By MOAA Staff
Congress has long accepted an obligation to provide health care to military retirees who earned this care through their decades of service and sacrifice. However, rising budget tensions seem to magnetically draw this earned benefit onto the chopping block repeatedly, bolstered by a misleading narrative that DoD personnel and health care costs are spiraling out of control. Adding to the confusion is another false narrative that military retirees pay little to nothing for their health care.
MOAA has done the research and provided context to the increases in personnel and health care costs (which, combined, remain approximately 33 percent of the DoD budget) as well as a deeper look into what military retirees pay for their health care. Further complicating these current discussions, MOAA research contends, are the immeasurable health care uncertainties awaiting our post-9/11 servicemembers and their families.

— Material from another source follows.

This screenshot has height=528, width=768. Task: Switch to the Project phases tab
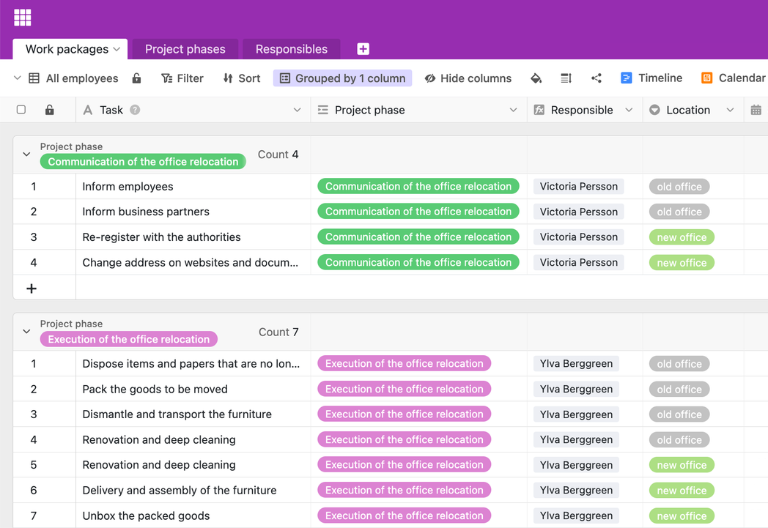tap(185, 49)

[READ THE WHITE PAPER: The Truth About TRICARE Beneficiary Cost Shares]
After over 17 years of deployments and war, there are retiree health care needs for which we must account, and for which we must not subject to further premium costs or expose to the erosion of this benefit.
Reviewing the history of TRICARE program changes - DoD underwent its first major change in 1956 when it began including dependent coverage - one might sense the federal government intends to deter beneficiaries from fully using their earned benefit. Any such impediments or challenges to the benefit tarnish a once ironclad recruiting and retention tool.